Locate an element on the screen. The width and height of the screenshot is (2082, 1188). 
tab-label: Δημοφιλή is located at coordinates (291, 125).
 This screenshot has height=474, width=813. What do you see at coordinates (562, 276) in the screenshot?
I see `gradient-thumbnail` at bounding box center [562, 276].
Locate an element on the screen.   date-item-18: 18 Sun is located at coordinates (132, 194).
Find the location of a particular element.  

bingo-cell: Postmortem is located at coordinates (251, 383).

----------

• **Goal of the exercise**: Reproduce these rows word for word.

• **Exercise result**:
Locate an element on the screen. The width and height of the screenshot is (2082, 1188). 
tab-label: Δημοφιλή is located at coordinates (291, 125).
 This screenshot has height=474, width=813. What do you see at coordinates (562, 276) in the screenshot?
I see `gradient-thumbnail` at bounding box center [562, 276].
Locate an element on the screen.   date-item-18: 18 Sun is located at coordinates (132, 194).
Find the location of a particular element.  

bingo-cell: Postmortem is located at coordinates (251, 383).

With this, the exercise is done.